For each vertex $v\in\mathcal{V}$ , we define a set of possible actions $A_{v}$ taken by the leader when it is located at $v$ :

A_{v}=\bigcup_{\begin{subarray}{c}e\in\mathcal{E}\\ v=\sigma(e)\end{subarray}}\{e\}\times\{0,1\}

(4)

The leader transitions between states in $\mathcal{V}\times\{0,1\}$ according to the conditional probabilities

\mathbb{P}(\ell_{1}(k+1)=\tau(e),\ell_{2}(k+1)=d\leavevmode\nobreak\ |\leavevmode\nobreak\ \ell_{1}(k)=\sigma(e))=1

(5)

if $p(k)$ , the action taken by the leader at time $k$ when it is at vertex $v$ , is given by $p(k)=(e,d)\in A_{v}$ .

The fraction, or empirical distribution, of follower agents that are at location $v\in\mathcal{V}$ at time $k$ is given by $\frac{1}{N}\sum_{i=1}^{N}\chi_{v}(X_{i}(k))$ , where $\chi_{v}(w)=1$ if $w=v$ and $0$ otherwise. Our goal is to learn a policy that navigates the leader between vertices using the actions $p(k)$ such that the follower agents are redistributed (“herded”) from their initial empirical distribution $\frac{1}{N}\sum_{i=1}^{N}\chi_{v}(X_{i}(0))$ among the vertices to a desired empirical distribution $\frac{1}{N}\sum_{i=1}^{N}\chi_{v}(X_{i}(T))$ at some final time $T$ , where $T$ is as small as possible. Since the identities of the follower agents are not important, we aim to construct a control policy for the leader that is a function of the current empirical distribution $\frac{1}{N}\sum_{i=1}^{N}\chi_{v}(X_{i}(k))$ , rather than the individual agent states $X_{i}(k)$ . However, $\frac{1}{N}\sum_{i=1}^{N}\chi_{v}(X_{i}(k))$ is not a state variable of the DTMC. In order to treat $\frac{1}{N}\sum_{i=1}^{N}\chi_{v}(X_{i}(k))$ as the state, we consider the mean-field limit of this quantity as $N\rightarrow\infty$ . Let $\mathcal{P}(\mathcal{V})=\{Y\in\mathbb{R}^{M}_{\geq 0};\leavevmode\nobreak\ \sum_{v=1}^{M}Y_{v}=1\}$ be the simplex of probability densities on $\mathcal{V}$ . When $N\rightarrow\infty$ , the empirical distribution $\frac{1}{N}\sum_{i=1}^{N}\chi_{v}(X_{i}(k))$ converges to a deterministic quantity $\hat{S}(k)\in\mathcal{P(V)}$ , which evolves according to the following mean-field model, a system of difference equations that define the discrete-time Kolmogorov Forward Equation:

\hat{S}(k+1)=\sum_{e\in\mathcal{E}}u_{e}(k)B_{e}\hat{S}(k),\leavevmode\nobreak\ \leavevmode\nobreak\ \leavevmode\nobreak\ \hat{S}(0)=\hat{S}^{0}\in\mathcal{P}(\mathcal{V}),

(6)

where $B_{e}$ are matrices whose entries are given by

B_{e}^{ij}=\begin{cases}1&\text{if }i=\tau(e),\hskip 2.84526ptj=\sigma(e),\\ 0&\text{otherwise.}\end{cases}

The random variable $X_{i}(k)$ is related to the solution of the difference equation (6) by the relation $\mathbb{P}(X_{i}(k)=v)=\hat{S}_{v}(k)$ .

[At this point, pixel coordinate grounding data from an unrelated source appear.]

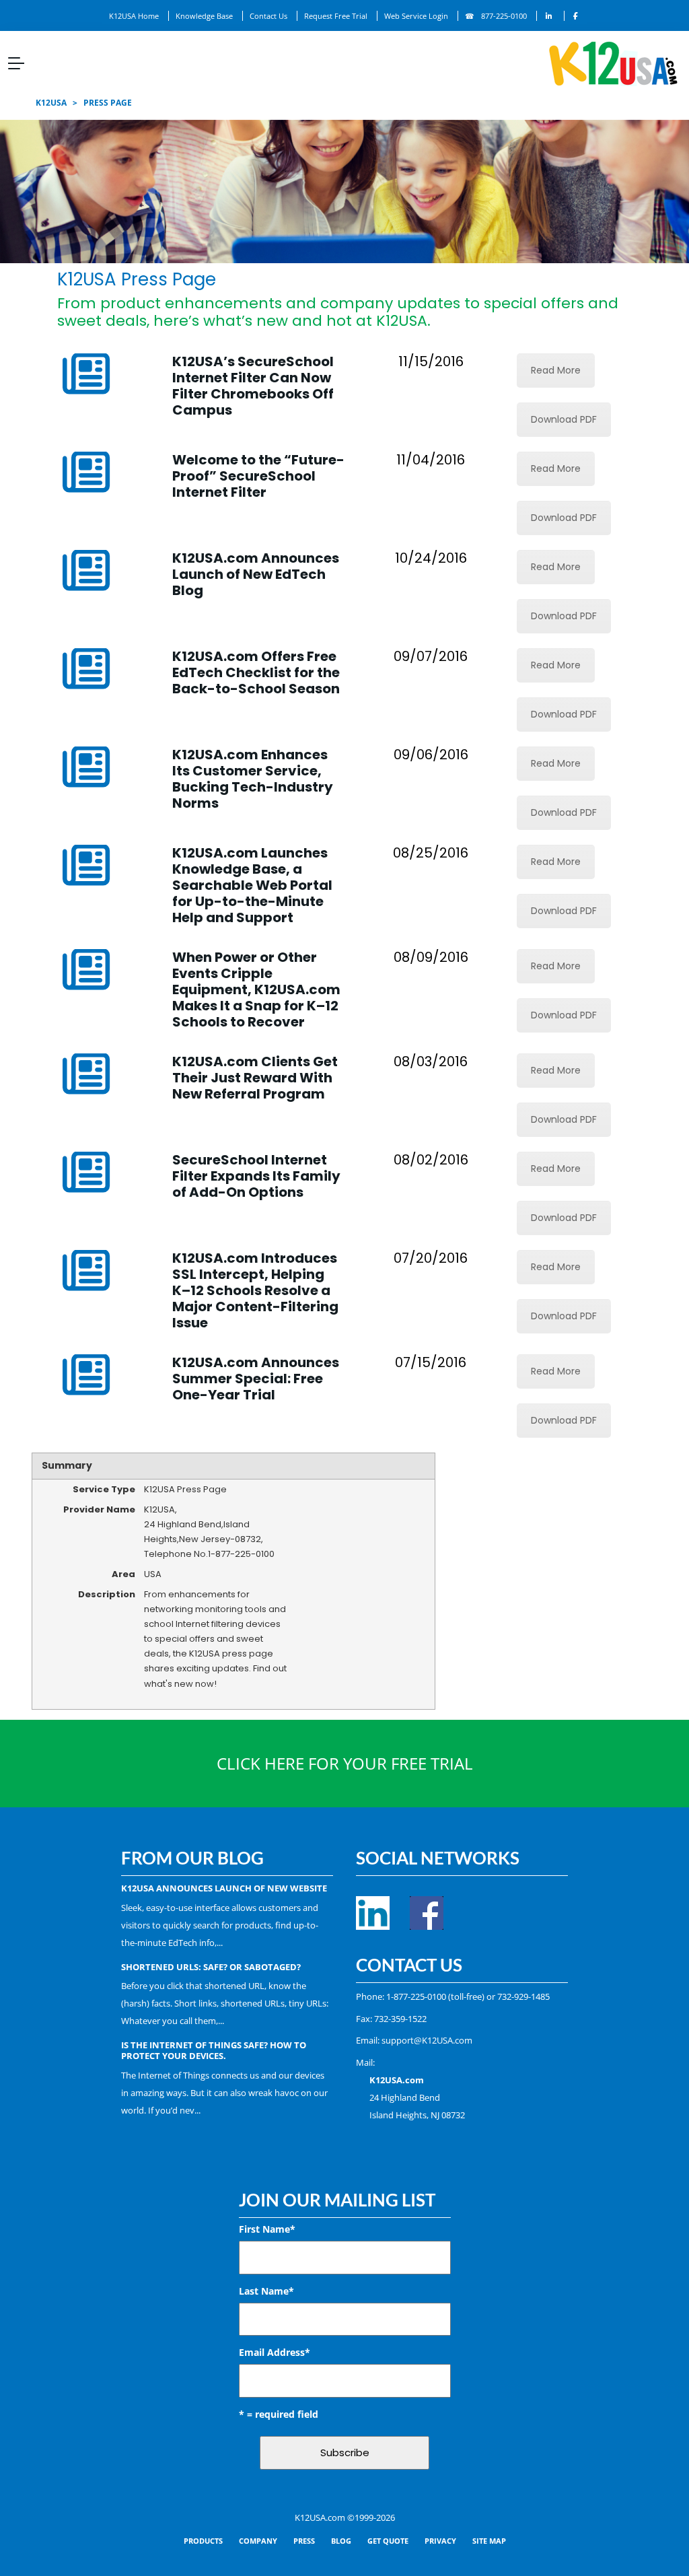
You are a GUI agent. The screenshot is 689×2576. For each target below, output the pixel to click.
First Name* (267, 2229)
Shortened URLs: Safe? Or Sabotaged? (211, 1967)
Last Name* (266, 2291)
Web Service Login (416, 16)
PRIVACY (440, 2541)
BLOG (341, 2541)
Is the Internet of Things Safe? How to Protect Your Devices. (213, 2050)
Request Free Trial (335, 16)
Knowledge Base (204, 16)
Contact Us (268, 16)
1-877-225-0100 (416, 1996)
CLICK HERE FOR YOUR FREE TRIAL (345, 1763)
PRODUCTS (203, 2541)
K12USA (51, 102)
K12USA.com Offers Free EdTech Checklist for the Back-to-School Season (256, 672)
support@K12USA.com (427, 2040)
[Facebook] (575, 16)
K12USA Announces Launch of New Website (224, 1888)
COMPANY (258, 2541)
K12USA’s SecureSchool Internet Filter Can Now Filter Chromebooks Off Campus (253, 385)
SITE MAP (489, 2541)
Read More (556, 370)
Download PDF (564, 419)
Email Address (274, 2352)
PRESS (304, 2541)
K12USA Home (134, 16)
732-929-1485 (523, 1996)
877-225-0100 (504, 16)
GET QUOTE (387, 2541)
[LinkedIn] (549, 16)
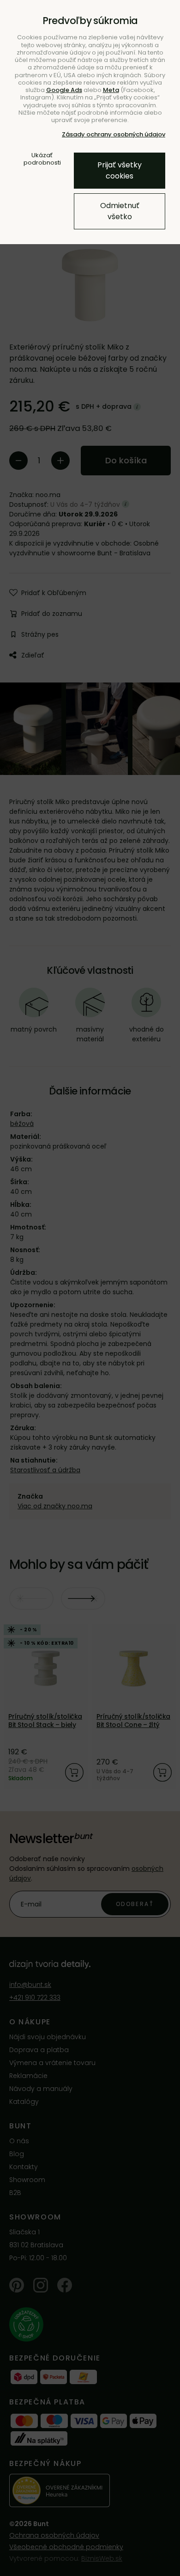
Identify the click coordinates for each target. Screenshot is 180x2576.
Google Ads (64, 90)
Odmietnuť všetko (119, 211)
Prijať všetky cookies (119, 170)
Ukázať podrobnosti (42, 159)
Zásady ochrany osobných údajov (113, 134)
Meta (111, 90)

We formulate an optimization problem that minimizes the number of time steps $k$ required for the follower agents to converge to $\hat{S}_{target}$ , the target distribution. In this optimization problem, the reward function is defined as

R(k)=-1\cdot\mathbb{E}||\hat{S}(k)-\hat{S}_{target}||^{2}.

(7)

Problem 2.1.

Given a target follower agent distribution $\hat{S}_{target}$ , devise a leader control policy $\pi:\mathcal{P(V)}\times\mathcal{V}\rightarrow A$ that drives the follower agent distribution to $\hat{S}(T)=\hat{S}_{target}$ , where the final time $T$ is as small as possible, by minimizing the total reward $\sum_{k=1}^{T}R(k)$ . The leader action at time $k$ when it is at vertex $v\in\mathcal{V}$ is defined as $p(k)=\pi(\hat{S}(k),\ell_{1}(k))\in A_{v}$ for all $k\in\{1,...,T\}$ , where $A=\cup_{v\in\mathcal{V}}A_{v}$ .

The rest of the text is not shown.